Bone Ash. Bones, when calcined in open fire, lose all their organic matters and part of the carbonic acid gas they contain, by which their weight is diminished about two thirds. The residue is a dry, friable, and white mass, of the original form of the bones. Pulverized, the powder is grayish white. It consists of basic phosphate of lime, with some lime, fluoride of calcium, carbonate and sulphate of soda, and phosphate of magnesia. The sulphur of the sulphate comes from the cartilage.
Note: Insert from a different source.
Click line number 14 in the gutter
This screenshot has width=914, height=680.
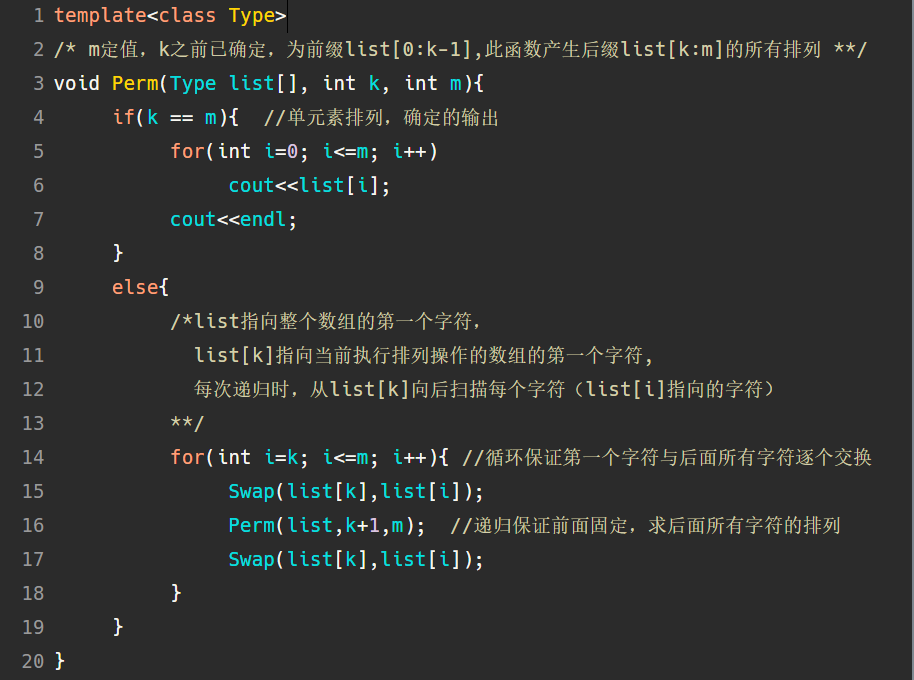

Prepared from the bones of cattle, the proportion of phosphate of lime is about 90 per cent.; from human bones, about 86 per cent. Other matters may be removed by dissolving in hydrochloric acid, and precipitating by ammonia, when the phosphate of lime and a very small quantity of phosphate of magnesia alone are left in the solution. Bone ash, ground to powder, is made into a paste with gum water, or beer and water, and moulded into the form of cups, called cupels, which are used in the process of cupellation. This is separating silver or gold from lead, by melting the alloy of the metals in the cupel, and subjecting it to the action of a current of air, which oxidizes the lead, converting it into litharge.

This is absorbed by the bone ash as fast as it is produced, till the precious unoxidizable metal is at last left pure and alone in the cupel. The operation is conducted in the same manner on the large scale and in small assays. When carefully prepared, and freed from foreign matters by levigation, bone ash is called burnt hartshorn, and is used for cleaning jewelry.